Passerby yells at coyote to leave child alone near Mary Jane Shannon Elementary Monday evening

The small coyote that appeared to stalk and take down a four-year-old girl in north Surrey on Monday night will be destroyed, according to the BC Conservation Officers Service.

A woman said she arrived on the scene seconds later, at 144 Street and 108 Avenue at about 6:15 p.m., honking her car horn and screaming.

“(I) slammed on my horn, started screaming out the window,” witness Cheryl O’Donnell said.

“As I was doing that, I seen the coyote take that little four-year-old girl down to the ground. She smashed her nose into the cement and I jumped out of the car and I started screaming and swearing at that coyote

The coyote retreated after several attempts, O’Donnell said.

According to conservation officer service Insp. Murray Smith, this isn’t the first report of a coyote near Mary Jane Shannon Elementary.

“We’ve had multiple reports from the parents in the neighbourhood that they’ve seen this coyote regularly by the school yard,” said Smith. “I’m not sure if the kids have fed it but I’m quite sure someone has.”

Smith said that conservation officers are opting to put down the coyote rather than relocated it because it doesn’t seem scared of people and because it went after a child and not a pet.

“We have a coyote that will associate people with food,” he said. “It’s just not worth the risk.”

Surrey RCMP Corporal Scotty Schumann said police typically don’t attend animal incidents but that “911 seems to be the only phone number that people are familiar with for all types of call. Animal control is one of them. So we do get a lot of calls for variety, dogs, goats, cow, horses, bears and coyotes.”

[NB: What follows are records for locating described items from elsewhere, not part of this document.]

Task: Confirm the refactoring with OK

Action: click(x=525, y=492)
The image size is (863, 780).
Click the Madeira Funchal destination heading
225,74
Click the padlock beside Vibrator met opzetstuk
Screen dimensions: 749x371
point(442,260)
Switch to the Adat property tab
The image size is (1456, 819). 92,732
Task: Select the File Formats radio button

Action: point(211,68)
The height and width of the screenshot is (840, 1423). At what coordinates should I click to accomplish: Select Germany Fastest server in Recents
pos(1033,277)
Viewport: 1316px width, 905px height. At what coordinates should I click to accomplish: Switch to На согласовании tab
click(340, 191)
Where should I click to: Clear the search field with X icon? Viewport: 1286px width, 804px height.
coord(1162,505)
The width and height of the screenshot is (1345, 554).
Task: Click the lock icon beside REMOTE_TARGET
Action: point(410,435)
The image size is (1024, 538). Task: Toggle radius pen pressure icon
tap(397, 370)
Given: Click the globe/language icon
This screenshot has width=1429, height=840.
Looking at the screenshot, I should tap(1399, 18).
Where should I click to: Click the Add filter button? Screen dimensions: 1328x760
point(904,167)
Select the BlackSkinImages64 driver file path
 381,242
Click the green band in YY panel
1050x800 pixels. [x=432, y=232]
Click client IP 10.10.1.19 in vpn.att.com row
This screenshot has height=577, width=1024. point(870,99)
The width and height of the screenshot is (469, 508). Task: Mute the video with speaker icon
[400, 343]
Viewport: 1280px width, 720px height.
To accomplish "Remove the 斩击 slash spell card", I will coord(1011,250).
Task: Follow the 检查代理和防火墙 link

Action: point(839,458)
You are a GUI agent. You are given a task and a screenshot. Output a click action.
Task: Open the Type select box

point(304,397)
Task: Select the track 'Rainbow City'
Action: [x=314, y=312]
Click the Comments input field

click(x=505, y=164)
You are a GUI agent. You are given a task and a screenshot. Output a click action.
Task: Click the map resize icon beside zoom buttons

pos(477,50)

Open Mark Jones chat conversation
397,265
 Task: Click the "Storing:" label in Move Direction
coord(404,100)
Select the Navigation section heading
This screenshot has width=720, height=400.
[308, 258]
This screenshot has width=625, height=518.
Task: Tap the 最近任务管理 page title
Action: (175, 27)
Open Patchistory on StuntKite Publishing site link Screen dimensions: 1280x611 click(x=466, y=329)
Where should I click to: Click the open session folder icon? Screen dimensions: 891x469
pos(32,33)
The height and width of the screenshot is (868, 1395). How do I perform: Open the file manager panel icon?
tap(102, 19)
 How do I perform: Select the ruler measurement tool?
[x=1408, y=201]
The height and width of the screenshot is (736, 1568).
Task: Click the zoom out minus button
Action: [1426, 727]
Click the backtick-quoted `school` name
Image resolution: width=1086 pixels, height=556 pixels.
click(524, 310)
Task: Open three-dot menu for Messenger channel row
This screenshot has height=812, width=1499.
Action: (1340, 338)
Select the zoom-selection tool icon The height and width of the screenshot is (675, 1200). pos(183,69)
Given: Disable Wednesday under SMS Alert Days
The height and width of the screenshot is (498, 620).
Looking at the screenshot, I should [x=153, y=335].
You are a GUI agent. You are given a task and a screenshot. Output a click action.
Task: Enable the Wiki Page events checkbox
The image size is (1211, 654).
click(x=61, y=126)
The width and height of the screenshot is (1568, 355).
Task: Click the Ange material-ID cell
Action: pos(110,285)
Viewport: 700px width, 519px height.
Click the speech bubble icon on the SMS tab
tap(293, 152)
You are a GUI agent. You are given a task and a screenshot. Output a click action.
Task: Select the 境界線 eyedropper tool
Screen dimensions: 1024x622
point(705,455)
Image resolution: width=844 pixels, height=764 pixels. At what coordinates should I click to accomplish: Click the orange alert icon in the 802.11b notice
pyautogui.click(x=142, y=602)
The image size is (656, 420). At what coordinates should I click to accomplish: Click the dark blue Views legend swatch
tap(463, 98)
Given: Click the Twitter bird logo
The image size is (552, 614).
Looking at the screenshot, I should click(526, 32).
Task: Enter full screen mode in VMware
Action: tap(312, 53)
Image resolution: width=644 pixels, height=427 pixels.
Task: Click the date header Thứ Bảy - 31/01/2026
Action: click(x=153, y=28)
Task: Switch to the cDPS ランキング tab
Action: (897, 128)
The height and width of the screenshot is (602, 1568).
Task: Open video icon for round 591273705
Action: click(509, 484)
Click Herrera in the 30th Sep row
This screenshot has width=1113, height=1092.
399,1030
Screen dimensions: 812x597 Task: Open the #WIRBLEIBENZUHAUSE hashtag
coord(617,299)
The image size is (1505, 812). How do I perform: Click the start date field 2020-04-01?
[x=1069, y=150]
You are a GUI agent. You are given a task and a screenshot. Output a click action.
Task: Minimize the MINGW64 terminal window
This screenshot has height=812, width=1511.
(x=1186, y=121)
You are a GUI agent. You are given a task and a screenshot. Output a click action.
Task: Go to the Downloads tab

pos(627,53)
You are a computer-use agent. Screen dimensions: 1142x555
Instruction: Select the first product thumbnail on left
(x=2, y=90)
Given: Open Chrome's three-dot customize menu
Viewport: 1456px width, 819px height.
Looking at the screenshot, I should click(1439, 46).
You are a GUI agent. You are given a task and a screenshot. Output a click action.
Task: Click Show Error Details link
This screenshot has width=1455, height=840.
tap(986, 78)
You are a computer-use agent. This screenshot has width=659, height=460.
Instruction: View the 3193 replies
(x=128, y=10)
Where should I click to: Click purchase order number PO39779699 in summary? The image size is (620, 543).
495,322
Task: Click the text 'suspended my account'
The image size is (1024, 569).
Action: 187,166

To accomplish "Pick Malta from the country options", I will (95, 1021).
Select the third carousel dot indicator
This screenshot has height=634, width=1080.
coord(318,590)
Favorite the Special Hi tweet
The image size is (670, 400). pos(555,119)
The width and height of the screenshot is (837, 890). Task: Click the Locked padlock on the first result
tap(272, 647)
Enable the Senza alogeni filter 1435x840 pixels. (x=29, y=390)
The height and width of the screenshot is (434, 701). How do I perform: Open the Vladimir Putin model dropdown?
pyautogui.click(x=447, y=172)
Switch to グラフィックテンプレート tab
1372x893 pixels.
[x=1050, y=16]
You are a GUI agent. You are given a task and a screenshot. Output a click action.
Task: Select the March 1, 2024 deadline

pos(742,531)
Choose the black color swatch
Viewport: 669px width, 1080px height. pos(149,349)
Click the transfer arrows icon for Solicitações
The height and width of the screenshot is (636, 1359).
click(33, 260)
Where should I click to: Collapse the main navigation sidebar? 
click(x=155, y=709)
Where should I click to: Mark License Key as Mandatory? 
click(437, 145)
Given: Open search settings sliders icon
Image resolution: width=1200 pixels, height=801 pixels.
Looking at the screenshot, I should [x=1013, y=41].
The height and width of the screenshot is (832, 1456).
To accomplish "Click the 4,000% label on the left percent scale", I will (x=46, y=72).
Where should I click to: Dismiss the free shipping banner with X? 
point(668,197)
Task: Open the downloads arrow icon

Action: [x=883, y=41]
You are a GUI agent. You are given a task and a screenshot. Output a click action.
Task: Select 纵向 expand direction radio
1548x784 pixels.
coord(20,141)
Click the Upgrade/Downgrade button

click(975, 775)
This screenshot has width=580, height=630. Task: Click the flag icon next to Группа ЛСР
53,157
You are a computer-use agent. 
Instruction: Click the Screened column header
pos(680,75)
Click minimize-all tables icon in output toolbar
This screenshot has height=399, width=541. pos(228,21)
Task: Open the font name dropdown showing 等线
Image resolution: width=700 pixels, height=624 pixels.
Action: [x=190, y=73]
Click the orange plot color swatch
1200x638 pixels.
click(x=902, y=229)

In this case, Schumann said RCMP attended and consulted with conservation officers.

“We learned quite a bit about coyotes, including they don’t eat people,” added Schumann. “They weren’t concerned about this animal and they weren’t going to attend…. So we just watched the coyote walk back into the forest.”

He said the file is now closed.

Police say the girl “got some scrapes from falling” and emergency officials treated the girl at scene.

Surrey RCMP didn’t have details on the parents’ whereabouts.